What is being asked: In the Raspberry Pi power supply post below, which regulator does the 12V supply feed? Please answer briefly.

Given text:
++++++++++++++++++++
# How to deal with Raspberry Pi power supply?



## Tennywang (Mar 5, 2021)

Hello folks,
Recently, I’m building a remote (lives outdoor) scientific device that collects environmental data. I have an old original Pi B from about 2011 that I am using as an ethernet connected data logger. Everything works well on the bench - until I connect the internal 5V supply.

I have +12V available with plenty of capacity to run the Pi. (Currently running on a lab PSU so I can monitor voltage and current). The 12V feeds a 7805 regulator - - which admittedly gets warm but these are not the most thermal efficient devices in the world. I am getting a solid 5V out of the regulator and I have adapted a micro USB plug/cable only using the 0 and 5V power leads. The screen is tied to 0V.

The Pi does indeed boot up and all appears ok, except that all the USB interfaces and Network interface shut down a few moments after they startup. And it is bog standard except for a MCP3008 A/D converter plugged into the GPIO which is working well when I plug the Pi into a wall USB socket (the type which is a supplement to a 13A mains socket). i.e. nothing shuts down.

There is no significant increase in current when I plug the pi in, it should be operating well within the 1.5A capacity limit of the regulator.

Anyone has ideas of it? Many thanks.


----------
++++++++++++++++++++
Collected data:
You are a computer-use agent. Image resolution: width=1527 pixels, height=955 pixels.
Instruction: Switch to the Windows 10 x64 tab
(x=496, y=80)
++++++++++++++++++++
Final result: A 7805 regulator.